• [REQUIRED WORK]
a – Reproduce word for word the part of the Raising the Blues article below that begins at the words "In addition to" and stops after the words "to local youth.".
b – Decide whether each statement (i), (ii) and (iii) agrees with the Raising the Blues article below. Answer yes or no for each, and quote the deciding words from the article.
(i) The NAMM Foundation gave Raising the Blues a $10,000 grant in May.
(ii) The Advocate of Music Therapy Award was presented at a ceremony in Boston.
(iii) At Camp Sunshine, the group helped campers make 24 cigar box guitars.
READING TEXT below:
Everyone joins in at a Raising the Blues event.
In just its first year, the local nonprofit Raising the Blues has won two prestigious awards and helped over 500 children cope with medical hardships through a one-of-a-kind music therapy program.
"We focus on the blues," said Ruth Atherton, the group's founder and executive director. "It's actually a wonderful format for kids. It comes from who we are as Americans, and it represents our strength and ability to heal."
Atherton and her team of volunteers and professional musicians visit children's hospitals and other venues, leading workshops and playing concerts to help children get through what can often be a traumatic period of hospitalization and treatment.
"[Music therapy] can lower children's blood pressure," Atherton said.
She speaks from personal experience. Her 3-year-old son Natan worked with a music therapist at Children's Hospital Boston about a year and a half ago, when he was diagnosed with a rare genetic disorder.
"After four days [in the hospital] the music therapist walked in with her guitar, and it was the first time that my son didn't cry [upon seeing hospital personnel]," Atherton said. "He sat right up and looked at her and said, 'Where's the pick?'"
In addition to the hospital visits, Raising the Blues also led a workshop last summer at Camp Sunshine, a facility in Maine that serves children with serious illnesses and their families. The group helped campers make 24 cigar box guitars, among other activities.
"[The kids] were incredible," she said.
National foundations have taken notice. The American Music Therapy Association presented its Advocate of Music Therapy Award to Raising the Blues last month at a ceremony in San Diego.
And the National Association of Music Makers (NAMM) Foundation awarded the group a $10,000 grant in May.
NAMM spokeswoman Kymberly Drake said in an e-mail that Raising the Blues is bringing joy to local youth.
"The NAMM Foundation believes that everyone benefits from expressing themselves through music and the young people touched by this program benefit from the very expressive genre of the Blues," Drake said.
End of READING TEXT.
DATA FOR ANALYSIS below:
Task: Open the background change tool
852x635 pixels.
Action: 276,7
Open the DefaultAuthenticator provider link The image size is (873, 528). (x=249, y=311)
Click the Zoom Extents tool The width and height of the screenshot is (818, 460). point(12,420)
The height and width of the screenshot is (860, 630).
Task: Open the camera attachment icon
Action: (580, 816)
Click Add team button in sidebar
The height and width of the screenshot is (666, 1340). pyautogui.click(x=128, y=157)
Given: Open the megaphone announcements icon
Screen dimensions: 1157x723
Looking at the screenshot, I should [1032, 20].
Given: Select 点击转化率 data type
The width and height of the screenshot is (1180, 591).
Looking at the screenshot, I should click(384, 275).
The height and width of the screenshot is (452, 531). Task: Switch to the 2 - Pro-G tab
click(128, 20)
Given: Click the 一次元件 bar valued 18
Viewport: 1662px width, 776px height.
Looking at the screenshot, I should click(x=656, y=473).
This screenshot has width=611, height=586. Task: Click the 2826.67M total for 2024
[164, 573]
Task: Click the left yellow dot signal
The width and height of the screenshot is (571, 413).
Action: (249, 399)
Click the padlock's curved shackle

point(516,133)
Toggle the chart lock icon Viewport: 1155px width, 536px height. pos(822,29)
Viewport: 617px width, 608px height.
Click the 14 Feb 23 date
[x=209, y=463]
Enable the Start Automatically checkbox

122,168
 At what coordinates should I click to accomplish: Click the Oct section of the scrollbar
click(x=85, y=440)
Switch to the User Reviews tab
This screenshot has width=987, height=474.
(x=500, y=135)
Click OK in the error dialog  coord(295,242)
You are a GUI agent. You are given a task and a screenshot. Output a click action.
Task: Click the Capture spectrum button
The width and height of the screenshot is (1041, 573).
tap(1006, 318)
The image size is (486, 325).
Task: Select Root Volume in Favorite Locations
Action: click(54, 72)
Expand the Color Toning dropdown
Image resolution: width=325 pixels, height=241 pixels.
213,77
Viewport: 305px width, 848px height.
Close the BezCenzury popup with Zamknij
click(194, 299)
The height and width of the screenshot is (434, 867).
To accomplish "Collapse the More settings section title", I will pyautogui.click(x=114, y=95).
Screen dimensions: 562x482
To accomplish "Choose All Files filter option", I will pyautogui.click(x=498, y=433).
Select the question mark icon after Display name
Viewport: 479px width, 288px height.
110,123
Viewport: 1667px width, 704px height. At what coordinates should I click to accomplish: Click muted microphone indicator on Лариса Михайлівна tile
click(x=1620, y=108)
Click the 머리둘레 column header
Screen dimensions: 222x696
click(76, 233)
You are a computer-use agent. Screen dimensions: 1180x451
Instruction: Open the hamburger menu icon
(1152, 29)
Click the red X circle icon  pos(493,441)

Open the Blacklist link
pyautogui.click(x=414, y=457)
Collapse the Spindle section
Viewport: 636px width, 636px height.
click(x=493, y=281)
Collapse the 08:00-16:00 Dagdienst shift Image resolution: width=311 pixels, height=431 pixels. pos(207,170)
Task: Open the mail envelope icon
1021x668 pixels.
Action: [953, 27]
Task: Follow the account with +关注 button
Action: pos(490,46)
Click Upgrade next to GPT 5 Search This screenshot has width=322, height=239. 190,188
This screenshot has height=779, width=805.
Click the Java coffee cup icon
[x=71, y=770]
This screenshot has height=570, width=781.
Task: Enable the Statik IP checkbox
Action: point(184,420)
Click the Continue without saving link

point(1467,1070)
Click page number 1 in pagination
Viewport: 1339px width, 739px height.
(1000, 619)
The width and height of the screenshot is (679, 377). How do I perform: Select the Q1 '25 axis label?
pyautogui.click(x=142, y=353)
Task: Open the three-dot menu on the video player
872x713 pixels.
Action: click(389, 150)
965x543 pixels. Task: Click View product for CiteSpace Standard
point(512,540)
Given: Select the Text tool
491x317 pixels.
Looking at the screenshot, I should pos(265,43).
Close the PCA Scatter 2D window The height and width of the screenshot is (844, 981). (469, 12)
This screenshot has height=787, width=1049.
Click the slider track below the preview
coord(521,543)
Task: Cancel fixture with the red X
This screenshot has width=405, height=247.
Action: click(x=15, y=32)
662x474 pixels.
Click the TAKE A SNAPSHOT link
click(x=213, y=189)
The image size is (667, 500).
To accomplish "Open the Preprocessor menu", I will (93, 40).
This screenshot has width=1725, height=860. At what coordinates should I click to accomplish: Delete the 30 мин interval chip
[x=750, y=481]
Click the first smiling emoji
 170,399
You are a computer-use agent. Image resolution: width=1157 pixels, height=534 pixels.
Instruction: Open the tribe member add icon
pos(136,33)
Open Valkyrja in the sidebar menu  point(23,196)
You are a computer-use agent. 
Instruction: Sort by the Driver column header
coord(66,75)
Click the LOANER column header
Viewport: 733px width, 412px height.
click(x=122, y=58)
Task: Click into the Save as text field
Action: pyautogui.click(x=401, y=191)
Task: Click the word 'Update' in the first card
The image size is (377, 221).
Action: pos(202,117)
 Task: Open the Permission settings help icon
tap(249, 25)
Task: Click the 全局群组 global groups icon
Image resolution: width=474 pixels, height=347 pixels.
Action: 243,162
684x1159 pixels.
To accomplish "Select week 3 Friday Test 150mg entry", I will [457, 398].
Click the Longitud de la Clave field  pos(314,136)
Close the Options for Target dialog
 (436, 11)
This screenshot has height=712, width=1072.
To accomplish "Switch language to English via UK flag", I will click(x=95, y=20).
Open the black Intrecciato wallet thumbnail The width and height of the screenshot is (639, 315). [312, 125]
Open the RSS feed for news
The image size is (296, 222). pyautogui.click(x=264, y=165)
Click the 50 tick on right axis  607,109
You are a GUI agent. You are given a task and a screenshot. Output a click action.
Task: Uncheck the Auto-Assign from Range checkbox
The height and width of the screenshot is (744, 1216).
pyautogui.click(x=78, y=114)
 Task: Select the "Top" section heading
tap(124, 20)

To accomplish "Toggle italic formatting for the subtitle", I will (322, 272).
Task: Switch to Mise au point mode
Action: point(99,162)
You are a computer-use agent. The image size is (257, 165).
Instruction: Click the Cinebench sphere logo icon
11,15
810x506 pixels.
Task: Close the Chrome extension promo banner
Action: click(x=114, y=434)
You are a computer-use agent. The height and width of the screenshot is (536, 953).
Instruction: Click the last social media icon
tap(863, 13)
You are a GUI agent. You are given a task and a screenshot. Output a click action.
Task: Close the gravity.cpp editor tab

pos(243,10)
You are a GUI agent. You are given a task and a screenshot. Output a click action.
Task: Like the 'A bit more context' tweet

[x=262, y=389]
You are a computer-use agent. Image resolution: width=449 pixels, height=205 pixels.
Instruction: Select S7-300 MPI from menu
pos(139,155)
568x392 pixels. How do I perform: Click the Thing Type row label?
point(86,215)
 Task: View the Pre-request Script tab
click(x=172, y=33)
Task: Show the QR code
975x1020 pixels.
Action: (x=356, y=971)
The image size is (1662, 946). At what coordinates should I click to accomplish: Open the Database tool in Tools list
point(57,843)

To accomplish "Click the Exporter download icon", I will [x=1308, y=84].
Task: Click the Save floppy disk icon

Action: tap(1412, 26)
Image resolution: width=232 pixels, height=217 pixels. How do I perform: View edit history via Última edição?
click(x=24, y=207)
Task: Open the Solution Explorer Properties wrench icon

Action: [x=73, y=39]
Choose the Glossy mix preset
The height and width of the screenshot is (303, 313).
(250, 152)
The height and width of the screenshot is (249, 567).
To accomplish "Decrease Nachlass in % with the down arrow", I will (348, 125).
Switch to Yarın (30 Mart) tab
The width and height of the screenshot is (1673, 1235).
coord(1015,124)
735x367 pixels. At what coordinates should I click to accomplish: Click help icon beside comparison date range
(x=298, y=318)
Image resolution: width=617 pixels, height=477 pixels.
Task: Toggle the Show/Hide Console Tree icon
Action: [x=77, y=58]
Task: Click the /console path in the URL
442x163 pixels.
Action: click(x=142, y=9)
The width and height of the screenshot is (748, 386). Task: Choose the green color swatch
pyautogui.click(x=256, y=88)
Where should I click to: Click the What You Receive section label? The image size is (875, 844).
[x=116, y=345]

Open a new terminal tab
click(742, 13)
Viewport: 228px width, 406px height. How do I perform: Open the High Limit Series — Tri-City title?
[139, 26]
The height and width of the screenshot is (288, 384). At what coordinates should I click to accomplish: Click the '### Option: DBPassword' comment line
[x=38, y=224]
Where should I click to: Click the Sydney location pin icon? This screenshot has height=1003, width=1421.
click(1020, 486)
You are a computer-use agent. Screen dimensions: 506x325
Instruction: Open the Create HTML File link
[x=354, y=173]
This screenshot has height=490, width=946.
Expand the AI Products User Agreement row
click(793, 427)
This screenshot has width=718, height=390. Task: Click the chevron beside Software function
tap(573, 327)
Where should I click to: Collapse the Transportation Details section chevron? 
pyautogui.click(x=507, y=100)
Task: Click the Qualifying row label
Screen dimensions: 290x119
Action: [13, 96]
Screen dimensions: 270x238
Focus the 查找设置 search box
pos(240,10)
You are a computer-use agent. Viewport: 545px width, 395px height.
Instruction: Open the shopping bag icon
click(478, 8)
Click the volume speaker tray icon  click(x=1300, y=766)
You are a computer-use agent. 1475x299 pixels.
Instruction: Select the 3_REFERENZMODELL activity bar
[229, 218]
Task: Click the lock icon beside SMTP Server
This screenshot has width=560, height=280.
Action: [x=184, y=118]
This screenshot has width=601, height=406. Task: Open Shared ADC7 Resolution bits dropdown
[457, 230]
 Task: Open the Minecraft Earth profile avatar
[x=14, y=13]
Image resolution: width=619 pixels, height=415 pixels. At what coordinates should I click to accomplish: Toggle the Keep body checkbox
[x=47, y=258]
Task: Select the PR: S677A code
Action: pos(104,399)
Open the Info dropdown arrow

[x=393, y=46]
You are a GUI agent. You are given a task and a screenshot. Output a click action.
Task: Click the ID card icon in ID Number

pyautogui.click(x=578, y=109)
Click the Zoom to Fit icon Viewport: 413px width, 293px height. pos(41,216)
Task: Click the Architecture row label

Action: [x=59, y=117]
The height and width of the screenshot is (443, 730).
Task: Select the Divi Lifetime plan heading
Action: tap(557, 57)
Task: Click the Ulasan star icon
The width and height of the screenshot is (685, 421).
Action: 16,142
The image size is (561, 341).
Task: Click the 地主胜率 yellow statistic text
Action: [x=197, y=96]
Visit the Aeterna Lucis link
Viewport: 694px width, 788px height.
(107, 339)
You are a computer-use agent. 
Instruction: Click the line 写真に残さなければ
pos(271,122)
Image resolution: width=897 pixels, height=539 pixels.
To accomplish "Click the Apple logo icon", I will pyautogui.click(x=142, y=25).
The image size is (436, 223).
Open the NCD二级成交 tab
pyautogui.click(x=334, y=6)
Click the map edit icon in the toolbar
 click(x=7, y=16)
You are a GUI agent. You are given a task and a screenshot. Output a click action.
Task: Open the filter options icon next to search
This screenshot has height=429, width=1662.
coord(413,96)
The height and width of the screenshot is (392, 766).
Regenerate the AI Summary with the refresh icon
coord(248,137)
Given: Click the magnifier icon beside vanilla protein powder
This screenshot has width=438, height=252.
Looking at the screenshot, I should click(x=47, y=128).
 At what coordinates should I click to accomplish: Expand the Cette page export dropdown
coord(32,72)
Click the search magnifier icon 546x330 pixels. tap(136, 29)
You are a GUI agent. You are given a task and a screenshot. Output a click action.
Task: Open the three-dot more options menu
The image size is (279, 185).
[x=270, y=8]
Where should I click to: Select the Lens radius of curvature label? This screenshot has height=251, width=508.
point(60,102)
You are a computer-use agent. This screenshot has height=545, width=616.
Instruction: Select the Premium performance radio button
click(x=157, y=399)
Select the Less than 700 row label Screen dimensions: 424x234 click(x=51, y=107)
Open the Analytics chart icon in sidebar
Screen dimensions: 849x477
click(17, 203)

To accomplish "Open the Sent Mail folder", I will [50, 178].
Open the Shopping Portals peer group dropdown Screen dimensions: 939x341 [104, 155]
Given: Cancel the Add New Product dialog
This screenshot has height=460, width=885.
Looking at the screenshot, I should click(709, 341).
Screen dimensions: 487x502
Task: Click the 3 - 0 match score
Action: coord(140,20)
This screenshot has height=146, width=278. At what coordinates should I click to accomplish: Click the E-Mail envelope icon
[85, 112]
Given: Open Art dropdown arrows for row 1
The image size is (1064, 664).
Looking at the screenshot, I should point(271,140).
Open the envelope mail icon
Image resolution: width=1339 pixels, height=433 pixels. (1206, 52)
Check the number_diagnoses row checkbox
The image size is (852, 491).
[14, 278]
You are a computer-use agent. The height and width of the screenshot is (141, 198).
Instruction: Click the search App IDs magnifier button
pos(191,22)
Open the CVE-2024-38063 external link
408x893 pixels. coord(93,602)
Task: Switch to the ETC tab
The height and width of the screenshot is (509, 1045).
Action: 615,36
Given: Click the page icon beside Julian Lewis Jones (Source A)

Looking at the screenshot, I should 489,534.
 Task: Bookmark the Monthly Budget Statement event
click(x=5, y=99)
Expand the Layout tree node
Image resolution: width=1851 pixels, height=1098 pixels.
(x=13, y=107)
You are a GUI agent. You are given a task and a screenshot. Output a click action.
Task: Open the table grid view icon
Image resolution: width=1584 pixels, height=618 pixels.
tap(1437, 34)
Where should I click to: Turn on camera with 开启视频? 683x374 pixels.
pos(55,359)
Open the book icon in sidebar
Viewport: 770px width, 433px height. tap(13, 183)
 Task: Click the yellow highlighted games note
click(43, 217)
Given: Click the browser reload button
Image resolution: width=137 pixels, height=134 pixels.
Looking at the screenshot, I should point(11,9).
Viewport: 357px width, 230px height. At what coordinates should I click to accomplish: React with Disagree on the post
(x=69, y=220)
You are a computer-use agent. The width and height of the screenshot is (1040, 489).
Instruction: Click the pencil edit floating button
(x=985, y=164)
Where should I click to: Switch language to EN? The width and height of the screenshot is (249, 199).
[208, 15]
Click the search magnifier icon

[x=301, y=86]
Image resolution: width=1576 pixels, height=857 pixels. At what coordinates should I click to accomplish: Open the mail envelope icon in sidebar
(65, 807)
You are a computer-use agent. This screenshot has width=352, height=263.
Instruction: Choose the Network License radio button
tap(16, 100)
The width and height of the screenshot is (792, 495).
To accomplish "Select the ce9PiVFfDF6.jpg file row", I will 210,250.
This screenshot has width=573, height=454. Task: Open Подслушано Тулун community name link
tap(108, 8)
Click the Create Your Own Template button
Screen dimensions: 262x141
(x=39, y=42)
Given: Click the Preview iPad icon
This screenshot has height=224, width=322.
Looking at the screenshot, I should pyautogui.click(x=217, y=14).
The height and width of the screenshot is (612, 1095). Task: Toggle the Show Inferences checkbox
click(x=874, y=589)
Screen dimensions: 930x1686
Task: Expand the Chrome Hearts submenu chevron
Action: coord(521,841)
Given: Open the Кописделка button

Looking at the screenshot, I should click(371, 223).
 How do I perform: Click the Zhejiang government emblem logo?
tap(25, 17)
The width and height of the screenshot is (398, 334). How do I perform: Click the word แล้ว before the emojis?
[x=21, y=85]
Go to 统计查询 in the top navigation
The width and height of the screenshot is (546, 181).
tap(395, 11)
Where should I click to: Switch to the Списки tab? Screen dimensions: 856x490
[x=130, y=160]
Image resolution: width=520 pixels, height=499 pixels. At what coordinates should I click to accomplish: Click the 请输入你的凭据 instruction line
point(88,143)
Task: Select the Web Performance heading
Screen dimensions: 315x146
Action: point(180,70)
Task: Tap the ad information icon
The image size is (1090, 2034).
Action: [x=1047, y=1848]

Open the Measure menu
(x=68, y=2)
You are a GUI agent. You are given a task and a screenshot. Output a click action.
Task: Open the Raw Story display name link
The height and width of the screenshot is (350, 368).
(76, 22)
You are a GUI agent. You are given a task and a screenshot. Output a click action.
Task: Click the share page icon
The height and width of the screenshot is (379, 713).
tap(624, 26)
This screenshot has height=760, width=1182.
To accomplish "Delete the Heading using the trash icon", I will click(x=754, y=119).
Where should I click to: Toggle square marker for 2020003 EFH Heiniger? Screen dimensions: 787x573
End of DATA FOR ANALYSIS.
• [SOLUTIONS FOR EACH TASK]
a –
In addition to the hospital visits, Raising the Blues also led a workshop last summer at Camp Sunshine, a facility in Maine that serves children with serious illnesses and their families. The group helped campers make 24 cigar box guitars, among other activities.
"[The kids] were incredible," she said.
National foundations have taken notice. The American Music Therapy Association presented its Advocate of Music Therapy Award to Raising the Blues last month at a ceremony in San Diego.
And the National Association of Music Makers (NAMM) Foundation awarded the group a $10,000 grant in May.
NAMM spokeswoman Kymberly Drake said in an e-mail that Raising the Blues is bringing joy to local youth.

b –
(i) Yes: "the National Association of Music Makers (NAMM) Foundation awarded the group a $10,000 grant in May."
(ii) No: "presented its Advocate of Music Therapy Award to Raising the Blues last month at a ceremony in San Diego."
(iii) Yes: "The group helped campers make 24 cigar box guitars, among other activities."